天の川の中に集まって見える3星雲
【2017年6月22日 ヨーロッパ南天天文台】
チリ・パラナル天文台のVLTサーベイ望遠鏡(VST)で、わし星雲、オメガ星雲など星雲が密集している領域をとらえた画像が公開された。VSTに搭載されている大型の「オメガカメラ」を使って撮影された画像を組み合わせて一つの大きな画像にしたもので、フルサイズでは3.3ギガピクセル(横93031×縦35412ピクセル)もの画素数がある。
一番右のSh 2-54と中央のわし星雲はへび座、左端のオメガ星雲はいて座にあり、いずれも地球からはおよそ7000光年彼方にある。3つの星雲は天の川が最も濃く幅広いあたりに位置しているが、この領域には新しい星の材料となるガスや塵が大量に存在している。誕生したばかりの恒星からの強烈な光によって周囲の水素ガスがエネルギーを得て、ピンク色に光って見えるのだ。
Sh 2-54とわし星雲は、星団が発見されたあとに、ガスの雲が星団を取り巻いているのがわかったという共通点がある。

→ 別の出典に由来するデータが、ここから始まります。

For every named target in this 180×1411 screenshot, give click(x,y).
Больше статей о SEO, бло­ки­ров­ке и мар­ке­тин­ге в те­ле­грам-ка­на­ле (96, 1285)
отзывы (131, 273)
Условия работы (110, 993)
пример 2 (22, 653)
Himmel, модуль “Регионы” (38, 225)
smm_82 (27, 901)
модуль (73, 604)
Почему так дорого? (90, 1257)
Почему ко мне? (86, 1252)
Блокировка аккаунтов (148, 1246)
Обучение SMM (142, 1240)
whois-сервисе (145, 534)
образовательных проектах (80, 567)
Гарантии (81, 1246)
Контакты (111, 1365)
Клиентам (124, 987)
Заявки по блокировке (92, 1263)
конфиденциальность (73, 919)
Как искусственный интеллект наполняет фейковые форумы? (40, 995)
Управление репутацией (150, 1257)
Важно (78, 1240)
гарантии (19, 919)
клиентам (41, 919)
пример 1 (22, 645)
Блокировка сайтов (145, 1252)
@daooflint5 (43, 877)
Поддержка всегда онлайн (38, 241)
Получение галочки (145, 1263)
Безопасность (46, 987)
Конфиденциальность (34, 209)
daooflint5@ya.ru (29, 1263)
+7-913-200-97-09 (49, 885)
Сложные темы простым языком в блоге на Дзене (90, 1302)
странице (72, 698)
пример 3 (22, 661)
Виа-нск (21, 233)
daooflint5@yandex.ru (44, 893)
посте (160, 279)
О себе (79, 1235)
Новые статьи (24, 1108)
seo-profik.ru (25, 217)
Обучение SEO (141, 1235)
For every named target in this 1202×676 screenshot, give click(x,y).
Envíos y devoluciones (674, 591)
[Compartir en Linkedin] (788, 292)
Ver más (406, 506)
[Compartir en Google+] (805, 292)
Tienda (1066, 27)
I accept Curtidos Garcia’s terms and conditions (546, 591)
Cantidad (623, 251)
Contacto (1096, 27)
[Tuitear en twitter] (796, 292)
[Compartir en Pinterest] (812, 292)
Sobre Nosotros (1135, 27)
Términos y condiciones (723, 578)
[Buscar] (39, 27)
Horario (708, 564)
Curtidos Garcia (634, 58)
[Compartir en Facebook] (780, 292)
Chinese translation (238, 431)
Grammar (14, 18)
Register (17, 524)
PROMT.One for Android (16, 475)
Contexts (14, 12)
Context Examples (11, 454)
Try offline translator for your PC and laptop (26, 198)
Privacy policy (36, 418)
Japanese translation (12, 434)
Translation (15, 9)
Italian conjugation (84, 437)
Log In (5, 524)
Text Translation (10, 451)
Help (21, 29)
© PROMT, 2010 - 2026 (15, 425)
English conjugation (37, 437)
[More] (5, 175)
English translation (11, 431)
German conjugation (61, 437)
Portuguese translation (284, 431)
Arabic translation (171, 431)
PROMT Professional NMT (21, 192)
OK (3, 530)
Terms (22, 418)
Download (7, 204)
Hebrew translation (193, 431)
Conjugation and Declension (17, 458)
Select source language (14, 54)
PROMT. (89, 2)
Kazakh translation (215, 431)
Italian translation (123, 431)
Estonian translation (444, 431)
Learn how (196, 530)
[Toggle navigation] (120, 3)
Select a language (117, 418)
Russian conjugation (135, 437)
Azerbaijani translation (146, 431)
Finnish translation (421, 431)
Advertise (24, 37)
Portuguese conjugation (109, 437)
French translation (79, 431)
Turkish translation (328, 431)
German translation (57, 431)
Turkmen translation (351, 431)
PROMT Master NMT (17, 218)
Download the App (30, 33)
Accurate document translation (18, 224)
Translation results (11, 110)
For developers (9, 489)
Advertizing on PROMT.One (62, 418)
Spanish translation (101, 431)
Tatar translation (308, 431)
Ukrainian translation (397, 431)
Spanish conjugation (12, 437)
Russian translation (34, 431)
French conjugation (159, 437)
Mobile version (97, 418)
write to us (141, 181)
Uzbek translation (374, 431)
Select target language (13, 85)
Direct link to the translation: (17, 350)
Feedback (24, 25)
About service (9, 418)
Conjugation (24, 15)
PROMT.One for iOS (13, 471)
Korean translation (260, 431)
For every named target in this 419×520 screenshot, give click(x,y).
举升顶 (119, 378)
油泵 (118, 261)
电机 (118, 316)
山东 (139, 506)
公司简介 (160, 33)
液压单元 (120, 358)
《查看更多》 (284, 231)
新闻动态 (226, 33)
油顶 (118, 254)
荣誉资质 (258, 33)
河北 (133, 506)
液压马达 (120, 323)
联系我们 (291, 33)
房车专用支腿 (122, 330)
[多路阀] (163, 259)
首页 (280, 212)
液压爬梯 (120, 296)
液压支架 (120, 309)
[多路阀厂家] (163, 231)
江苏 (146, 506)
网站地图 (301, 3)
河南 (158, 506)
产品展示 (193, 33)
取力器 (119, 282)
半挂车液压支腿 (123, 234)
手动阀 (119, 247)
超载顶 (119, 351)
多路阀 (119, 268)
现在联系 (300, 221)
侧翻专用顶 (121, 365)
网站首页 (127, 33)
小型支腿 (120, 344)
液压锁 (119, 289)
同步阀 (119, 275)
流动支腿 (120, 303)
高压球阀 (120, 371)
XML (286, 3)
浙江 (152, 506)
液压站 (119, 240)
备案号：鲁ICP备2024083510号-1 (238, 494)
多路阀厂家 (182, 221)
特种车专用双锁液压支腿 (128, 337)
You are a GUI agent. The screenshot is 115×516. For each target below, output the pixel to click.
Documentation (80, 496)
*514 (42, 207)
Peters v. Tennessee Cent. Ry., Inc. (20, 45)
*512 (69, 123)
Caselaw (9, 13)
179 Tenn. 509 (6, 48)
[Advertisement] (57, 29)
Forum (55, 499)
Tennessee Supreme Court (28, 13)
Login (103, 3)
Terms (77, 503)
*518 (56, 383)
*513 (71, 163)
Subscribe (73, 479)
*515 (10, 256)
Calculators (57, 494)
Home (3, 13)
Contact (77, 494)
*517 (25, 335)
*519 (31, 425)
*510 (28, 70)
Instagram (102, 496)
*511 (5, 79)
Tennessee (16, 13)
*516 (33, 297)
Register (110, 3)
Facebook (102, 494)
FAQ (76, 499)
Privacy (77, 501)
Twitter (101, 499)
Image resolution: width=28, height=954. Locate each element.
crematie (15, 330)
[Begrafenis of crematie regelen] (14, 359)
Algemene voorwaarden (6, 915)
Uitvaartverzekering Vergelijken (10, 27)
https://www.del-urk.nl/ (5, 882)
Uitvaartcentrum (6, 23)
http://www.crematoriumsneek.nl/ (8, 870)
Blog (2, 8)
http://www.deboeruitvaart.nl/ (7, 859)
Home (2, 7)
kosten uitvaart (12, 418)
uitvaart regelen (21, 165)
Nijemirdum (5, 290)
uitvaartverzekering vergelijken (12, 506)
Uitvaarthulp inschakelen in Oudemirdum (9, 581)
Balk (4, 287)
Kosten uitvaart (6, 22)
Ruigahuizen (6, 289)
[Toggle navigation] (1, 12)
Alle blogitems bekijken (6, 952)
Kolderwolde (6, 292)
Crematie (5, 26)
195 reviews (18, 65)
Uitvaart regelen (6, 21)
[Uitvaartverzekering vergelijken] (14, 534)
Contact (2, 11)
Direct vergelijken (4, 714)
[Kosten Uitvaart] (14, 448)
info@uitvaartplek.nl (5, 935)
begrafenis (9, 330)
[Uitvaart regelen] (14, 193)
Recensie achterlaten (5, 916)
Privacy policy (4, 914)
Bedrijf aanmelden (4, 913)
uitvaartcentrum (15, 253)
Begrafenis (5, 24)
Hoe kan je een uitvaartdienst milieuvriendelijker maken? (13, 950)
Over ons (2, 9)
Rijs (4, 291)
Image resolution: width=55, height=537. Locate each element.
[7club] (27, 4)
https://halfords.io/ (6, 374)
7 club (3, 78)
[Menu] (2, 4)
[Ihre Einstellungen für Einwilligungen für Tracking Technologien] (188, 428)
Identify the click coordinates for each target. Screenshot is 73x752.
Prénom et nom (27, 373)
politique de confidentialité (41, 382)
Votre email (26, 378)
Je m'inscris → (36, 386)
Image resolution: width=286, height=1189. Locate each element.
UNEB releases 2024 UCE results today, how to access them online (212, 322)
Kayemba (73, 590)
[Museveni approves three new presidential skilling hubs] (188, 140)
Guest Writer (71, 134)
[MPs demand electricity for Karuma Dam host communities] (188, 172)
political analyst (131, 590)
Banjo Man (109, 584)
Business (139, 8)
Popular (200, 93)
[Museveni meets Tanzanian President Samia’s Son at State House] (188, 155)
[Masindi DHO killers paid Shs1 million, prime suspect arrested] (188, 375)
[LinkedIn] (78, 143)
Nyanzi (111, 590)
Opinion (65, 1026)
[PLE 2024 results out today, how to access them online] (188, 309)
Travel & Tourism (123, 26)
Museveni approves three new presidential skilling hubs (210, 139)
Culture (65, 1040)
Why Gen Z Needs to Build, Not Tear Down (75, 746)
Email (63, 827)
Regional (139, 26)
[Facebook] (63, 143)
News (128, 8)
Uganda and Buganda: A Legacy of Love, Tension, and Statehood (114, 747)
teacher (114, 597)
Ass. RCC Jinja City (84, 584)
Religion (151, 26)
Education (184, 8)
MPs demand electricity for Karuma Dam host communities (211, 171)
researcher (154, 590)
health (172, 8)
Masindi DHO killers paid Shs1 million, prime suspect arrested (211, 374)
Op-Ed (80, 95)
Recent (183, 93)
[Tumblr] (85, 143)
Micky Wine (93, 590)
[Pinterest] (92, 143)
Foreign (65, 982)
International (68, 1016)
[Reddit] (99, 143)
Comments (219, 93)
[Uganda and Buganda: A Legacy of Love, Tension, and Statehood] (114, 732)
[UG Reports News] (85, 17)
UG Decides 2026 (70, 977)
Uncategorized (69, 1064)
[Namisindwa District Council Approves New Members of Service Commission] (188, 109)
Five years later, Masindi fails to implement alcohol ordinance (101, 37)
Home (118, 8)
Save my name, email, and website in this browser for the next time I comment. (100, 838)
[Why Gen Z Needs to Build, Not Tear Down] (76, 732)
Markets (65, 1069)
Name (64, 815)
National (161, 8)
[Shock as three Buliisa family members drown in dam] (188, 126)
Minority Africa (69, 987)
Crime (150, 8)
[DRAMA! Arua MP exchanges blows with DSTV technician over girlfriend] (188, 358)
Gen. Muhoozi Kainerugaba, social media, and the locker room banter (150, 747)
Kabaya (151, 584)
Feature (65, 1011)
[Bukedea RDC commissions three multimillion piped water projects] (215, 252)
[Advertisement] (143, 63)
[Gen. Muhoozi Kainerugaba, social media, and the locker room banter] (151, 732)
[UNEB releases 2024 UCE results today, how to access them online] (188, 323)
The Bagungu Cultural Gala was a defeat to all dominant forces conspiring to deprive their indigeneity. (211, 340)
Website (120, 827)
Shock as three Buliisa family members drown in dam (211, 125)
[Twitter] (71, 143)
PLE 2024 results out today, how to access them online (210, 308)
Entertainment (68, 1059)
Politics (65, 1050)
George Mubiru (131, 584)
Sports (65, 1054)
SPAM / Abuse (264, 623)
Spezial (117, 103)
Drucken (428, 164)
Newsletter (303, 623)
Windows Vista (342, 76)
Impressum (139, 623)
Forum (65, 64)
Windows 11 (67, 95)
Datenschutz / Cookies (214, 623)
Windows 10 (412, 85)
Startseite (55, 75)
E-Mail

まず、Sh 2-54は1950年代にアメリカのスチュワート・シャープレスが発見したものだが、その約170年前にイギリスのウィリアム・ハーシェルが星団NGC 6604(画像右のSh 2-54の、中央下のやや明るい白い部分)を見つけていた。
わし星雲については、スイスのジャン=フィリップ・ロワ・ド・シェゾーが18世紀の中ごろに明るい星団NGC 6611(画像中央の明るく白い部分)を発見した。その数十年後にフランスのシャルル・メシエが周囲の星雲状の部分も記録し、彼が編纂したメシエカタログの16番目に収録した。
わし星雲に次いでメシエカタログの17番目に収録されているオメガ星雲は、やはりド・シェゾーが先に発見し星雲として記録している。しかし、その記録は広く知られていなかったために、メシエによって1764年に再発見された。
なおリリース元ではズーム可能な高解像度画像を見ることができる。